According to McCrea, chances are high for the newly discovered dinosaur path to become a world-class scientific and tourism site. He noted that the BC government's approach to protecting and promoting dinosaur zones is archaic, however. The paleontologist is part of a crowdfunding campaign to raise $190,000 to promote the dinosaur track site.

Toronto Raptors-like logo found on prehistoric dinosaur highway in B.C. http://t.co/961BBWPZDZpic.twitter.com/6X9LxLLDyF

— CBC News (@CBCNews) April 26, 2015

"It would be one of the top sites, unquestionably," he said. It already looks like it's going to be one of the biggest sites in Canada. That also means one of the biggest sites in the world."
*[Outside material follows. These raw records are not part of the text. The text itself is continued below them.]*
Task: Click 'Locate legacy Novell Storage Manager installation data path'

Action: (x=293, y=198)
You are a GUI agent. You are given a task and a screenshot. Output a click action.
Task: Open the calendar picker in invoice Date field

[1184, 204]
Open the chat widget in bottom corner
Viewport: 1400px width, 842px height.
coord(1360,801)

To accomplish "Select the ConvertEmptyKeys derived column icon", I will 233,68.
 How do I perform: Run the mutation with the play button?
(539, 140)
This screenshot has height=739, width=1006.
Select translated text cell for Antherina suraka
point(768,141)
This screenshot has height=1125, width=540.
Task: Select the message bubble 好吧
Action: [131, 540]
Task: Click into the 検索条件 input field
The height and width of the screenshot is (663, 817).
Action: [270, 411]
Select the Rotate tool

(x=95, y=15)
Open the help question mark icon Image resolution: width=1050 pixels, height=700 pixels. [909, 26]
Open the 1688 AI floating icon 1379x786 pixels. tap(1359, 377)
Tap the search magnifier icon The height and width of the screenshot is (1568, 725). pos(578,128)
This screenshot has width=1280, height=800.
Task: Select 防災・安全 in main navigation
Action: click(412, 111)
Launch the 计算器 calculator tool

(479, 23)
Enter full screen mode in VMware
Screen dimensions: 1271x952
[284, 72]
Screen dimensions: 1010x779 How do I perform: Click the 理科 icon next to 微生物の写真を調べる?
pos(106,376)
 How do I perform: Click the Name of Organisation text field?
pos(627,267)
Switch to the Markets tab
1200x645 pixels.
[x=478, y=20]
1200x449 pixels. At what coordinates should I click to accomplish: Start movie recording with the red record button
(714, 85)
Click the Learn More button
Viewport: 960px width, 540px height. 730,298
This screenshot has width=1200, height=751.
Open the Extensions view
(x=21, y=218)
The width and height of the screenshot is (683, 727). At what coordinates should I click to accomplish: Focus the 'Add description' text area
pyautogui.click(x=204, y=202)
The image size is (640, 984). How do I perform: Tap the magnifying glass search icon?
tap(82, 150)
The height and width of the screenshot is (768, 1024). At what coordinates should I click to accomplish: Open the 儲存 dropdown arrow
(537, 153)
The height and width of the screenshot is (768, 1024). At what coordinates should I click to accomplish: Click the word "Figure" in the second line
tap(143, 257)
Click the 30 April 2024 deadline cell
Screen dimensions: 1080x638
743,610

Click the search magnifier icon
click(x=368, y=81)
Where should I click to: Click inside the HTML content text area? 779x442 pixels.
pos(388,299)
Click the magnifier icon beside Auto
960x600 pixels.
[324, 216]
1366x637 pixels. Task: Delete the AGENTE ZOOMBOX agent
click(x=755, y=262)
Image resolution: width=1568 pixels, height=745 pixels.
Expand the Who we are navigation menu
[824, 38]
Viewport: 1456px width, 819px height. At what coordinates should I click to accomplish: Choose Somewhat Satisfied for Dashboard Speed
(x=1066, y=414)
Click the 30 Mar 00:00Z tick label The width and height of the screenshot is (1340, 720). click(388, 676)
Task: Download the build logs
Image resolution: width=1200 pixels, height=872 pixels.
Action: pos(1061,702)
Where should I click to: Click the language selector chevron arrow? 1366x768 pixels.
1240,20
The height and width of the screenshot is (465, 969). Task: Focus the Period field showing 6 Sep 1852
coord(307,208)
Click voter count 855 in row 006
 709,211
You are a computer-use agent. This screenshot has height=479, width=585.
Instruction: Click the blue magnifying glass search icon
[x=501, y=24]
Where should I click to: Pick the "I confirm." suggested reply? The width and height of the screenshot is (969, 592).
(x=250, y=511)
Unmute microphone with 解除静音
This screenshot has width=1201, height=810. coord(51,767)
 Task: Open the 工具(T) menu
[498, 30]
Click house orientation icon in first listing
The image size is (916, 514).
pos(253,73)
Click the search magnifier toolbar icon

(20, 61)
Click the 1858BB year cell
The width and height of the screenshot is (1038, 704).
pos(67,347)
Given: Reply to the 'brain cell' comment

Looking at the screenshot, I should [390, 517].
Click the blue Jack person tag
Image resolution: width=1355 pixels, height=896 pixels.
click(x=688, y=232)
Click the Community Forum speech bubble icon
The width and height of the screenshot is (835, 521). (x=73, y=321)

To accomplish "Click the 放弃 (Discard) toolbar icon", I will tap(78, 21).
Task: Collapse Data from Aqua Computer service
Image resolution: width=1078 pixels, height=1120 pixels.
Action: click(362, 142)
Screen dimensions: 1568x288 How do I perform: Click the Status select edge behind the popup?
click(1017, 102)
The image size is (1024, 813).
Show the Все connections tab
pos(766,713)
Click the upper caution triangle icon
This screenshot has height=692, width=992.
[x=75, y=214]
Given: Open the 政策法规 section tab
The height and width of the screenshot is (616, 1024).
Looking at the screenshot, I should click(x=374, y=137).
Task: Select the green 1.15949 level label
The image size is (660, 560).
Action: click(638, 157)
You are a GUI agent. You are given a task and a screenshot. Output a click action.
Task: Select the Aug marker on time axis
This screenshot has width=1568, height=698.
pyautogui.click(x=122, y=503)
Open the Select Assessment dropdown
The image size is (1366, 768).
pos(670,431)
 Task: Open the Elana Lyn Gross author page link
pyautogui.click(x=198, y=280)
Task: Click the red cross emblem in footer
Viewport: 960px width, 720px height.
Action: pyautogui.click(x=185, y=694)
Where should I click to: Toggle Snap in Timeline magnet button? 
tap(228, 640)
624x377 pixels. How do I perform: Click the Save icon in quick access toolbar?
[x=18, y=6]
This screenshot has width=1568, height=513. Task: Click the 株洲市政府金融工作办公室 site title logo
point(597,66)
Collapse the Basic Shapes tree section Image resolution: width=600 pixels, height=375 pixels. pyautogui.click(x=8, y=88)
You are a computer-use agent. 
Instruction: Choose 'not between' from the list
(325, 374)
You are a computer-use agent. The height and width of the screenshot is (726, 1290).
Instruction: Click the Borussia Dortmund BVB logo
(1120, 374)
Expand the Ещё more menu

He told CBC News that the area was once a major travel zone for the allosaurus, a genus of large theropod dinosaur that lived about 150 million years ago during the late Jurassic period.

A model of the carnivorous dinosaur called the Armadillosuchus arrudai (Reuters / Bruno Domingos)

According to McCrea, the area is also awash with tracks made by the ankylosaurus, a 9-meter-long, four-legged herbivore weighing up to 6,000kg. He estimated those tracks are between 115 million and 117 million years old.

The challenge is to make the area protected by the BC government. McCrea suggests creating a Peace Country dinosaur tourist zone that rivals Alberta's Royal Tyrrell Museum of Palaeontology, noted for its collection of more than 130,000 fossils.

A model of the herbivore dinosaur called the Unaysaurus tolentinoi (Reuters / Bruno Domingos)

McCrea reportedly wants to see a tourist building overlooking the dinosaur track-way area at Williston Lake. Should his plan come true, the Canadian dinosaur track site could rival China's Zigong Dinosaur Museum, which sits on top of a large concentration of a diverse dinosaur assemblage and claims the largest number of dinosaur fossils in the world, with up to 7 million visitors a year.